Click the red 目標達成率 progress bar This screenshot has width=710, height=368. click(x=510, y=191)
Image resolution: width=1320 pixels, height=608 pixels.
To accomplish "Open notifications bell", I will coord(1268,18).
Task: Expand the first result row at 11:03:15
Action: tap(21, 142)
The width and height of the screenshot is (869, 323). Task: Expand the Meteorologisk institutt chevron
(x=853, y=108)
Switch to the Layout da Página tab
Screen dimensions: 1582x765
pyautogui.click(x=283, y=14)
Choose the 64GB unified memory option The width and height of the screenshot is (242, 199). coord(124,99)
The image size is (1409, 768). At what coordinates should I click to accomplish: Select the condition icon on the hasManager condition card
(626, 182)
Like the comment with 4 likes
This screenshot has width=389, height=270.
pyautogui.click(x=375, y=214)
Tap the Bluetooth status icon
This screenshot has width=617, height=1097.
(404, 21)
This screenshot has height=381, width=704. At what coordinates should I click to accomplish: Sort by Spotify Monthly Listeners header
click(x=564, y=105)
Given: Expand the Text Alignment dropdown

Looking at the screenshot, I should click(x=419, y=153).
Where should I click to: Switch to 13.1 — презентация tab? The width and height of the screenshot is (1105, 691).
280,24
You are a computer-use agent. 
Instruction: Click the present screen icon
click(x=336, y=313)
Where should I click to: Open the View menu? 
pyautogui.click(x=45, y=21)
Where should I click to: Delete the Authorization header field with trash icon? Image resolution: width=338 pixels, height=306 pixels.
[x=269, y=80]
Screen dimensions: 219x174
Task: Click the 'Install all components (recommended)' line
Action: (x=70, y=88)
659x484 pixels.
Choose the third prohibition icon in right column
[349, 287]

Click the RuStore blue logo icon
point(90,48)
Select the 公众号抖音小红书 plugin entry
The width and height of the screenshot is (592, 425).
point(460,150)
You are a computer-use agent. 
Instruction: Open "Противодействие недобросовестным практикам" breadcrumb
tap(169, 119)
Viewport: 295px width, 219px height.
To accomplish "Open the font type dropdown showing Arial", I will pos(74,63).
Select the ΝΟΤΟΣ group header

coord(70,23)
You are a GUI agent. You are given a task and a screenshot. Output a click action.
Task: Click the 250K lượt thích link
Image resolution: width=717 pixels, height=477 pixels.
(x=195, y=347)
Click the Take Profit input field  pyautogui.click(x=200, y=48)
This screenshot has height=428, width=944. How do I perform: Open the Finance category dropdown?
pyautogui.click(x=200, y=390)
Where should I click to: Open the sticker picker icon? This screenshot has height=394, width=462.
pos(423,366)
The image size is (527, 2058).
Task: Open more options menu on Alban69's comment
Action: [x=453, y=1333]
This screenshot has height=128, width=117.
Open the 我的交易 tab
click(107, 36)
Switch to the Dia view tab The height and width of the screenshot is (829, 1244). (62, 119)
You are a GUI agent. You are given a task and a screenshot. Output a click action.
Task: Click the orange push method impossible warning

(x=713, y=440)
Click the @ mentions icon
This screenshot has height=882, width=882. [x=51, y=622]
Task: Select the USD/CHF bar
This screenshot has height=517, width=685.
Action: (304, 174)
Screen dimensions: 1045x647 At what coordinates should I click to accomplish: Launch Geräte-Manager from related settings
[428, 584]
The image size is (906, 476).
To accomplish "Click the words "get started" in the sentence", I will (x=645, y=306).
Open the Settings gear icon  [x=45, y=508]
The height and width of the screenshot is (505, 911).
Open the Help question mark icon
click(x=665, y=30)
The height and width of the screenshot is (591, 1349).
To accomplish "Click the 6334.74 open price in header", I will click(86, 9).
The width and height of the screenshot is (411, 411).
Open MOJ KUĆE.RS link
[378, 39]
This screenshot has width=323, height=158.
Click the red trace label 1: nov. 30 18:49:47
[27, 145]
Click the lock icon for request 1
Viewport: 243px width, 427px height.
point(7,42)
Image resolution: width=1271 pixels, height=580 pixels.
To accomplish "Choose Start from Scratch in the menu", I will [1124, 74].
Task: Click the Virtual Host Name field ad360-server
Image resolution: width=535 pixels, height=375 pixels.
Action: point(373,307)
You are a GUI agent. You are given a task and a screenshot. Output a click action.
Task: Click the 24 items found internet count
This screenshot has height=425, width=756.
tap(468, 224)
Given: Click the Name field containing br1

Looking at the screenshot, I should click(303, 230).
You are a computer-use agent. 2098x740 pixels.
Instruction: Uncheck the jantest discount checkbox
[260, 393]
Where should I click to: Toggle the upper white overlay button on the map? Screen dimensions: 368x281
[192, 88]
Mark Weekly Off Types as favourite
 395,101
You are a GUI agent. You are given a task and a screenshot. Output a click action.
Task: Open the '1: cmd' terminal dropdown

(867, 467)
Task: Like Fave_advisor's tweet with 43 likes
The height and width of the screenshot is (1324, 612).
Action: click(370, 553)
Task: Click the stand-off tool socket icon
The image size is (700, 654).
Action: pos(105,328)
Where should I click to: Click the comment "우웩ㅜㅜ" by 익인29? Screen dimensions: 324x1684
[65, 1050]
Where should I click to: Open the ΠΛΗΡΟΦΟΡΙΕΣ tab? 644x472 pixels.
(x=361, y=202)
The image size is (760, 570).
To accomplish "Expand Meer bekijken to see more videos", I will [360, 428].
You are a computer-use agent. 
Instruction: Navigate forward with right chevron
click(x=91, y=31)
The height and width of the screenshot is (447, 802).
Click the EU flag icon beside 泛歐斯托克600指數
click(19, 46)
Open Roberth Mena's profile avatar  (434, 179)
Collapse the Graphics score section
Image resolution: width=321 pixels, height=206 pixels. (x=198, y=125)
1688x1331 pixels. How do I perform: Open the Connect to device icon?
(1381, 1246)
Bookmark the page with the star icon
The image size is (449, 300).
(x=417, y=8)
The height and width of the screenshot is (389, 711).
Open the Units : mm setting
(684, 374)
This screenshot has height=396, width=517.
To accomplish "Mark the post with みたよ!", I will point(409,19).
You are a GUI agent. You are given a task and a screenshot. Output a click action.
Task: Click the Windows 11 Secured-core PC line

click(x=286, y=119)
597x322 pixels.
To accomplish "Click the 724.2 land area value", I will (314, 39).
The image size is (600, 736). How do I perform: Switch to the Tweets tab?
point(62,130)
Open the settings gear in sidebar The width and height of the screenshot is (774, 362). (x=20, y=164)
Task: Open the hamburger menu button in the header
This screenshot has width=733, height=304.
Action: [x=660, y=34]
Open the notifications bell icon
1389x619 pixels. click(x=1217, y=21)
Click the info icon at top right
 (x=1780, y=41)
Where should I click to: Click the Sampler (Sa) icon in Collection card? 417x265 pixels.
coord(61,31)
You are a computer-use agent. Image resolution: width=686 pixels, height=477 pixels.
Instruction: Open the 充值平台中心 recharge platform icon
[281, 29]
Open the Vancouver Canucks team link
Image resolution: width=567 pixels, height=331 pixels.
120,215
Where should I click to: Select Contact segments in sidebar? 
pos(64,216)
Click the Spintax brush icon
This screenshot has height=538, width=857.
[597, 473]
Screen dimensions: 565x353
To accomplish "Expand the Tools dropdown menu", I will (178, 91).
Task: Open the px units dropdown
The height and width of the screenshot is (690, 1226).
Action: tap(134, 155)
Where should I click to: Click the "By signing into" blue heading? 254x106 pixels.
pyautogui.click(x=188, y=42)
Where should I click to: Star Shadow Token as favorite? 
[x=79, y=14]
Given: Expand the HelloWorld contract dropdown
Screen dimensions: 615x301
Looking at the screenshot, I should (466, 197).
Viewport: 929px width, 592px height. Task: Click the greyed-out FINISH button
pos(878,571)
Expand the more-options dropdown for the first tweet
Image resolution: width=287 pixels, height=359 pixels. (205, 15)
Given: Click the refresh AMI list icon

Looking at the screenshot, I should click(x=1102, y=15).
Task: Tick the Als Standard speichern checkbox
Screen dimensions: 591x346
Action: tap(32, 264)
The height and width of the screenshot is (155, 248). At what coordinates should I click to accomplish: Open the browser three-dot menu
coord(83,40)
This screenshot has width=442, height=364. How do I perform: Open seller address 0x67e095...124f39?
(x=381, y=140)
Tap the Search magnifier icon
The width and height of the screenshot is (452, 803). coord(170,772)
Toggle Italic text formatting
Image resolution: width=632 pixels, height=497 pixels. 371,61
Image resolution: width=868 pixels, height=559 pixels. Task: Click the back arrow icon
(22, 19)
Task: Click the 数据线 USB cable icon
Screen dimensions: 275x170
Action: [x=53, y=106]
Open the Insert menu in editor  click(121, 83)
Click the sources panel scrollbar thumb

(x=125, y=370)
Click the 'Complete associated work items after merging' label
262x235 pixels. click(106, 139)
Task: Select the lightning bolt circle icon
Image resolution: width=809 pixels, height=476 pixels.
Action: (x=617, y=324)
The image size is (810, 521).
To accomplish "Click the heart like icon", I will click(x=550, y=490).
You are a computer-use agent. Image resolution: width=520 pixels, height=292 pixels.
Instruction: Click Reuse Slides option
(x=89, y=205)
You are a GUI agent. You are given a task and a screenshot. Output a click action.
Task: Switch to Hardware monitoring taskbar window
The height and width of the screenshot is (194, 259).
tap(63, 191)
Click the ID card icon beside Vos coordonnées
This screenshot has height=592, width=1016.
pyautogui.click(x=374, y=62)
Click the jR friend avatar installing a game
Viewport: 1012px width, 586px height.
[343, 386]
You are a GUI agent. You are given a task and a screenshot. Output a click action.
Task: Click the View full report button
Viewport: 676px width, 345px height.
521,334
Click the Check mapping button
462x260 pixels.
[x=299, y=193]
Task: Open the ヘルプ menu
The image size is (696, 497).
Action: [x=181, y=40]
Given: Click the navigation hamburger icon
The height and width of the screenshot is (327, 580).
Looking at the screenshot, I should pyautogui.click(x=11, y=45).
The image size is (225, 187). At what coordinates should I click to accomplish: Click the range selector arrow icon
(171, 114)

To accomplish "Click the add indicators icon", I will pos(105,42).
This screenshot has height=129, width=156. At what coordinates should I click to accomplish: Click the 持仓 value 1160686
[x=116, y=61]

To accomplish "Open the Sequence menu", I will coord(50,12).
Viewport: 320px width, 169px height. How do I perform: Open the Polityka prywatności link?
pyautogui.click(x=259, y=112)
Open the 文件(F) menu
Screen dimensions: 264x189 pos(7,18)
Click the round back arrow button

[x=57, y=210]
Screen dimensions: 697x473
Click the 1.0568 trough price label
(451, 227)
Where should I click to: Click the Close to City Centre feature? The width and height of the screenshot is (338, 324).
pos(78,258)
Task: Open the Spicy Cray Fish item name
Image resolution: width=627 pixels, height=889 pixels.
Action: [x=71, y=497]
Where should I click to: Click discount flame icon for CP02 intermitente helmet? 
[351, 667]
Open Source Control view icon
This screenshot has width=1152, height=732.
__________________________________________________
**Work to complete**
From the records above, repeat exactly the lines from the one with "Click the info icon at top right" through the one with "You are a computer-use agent. Image resolution: width=686", both included.

**Solution to the problem**
Click the info icon at top right
 (x=1780, y=41)
Where should I click to: Click the Sampler (Sa) icon in Collection card? 417x265 pixels.
coord(61,31)
You are a computer-use agent. Image resolution: width=686 pixels, height=477 pixels.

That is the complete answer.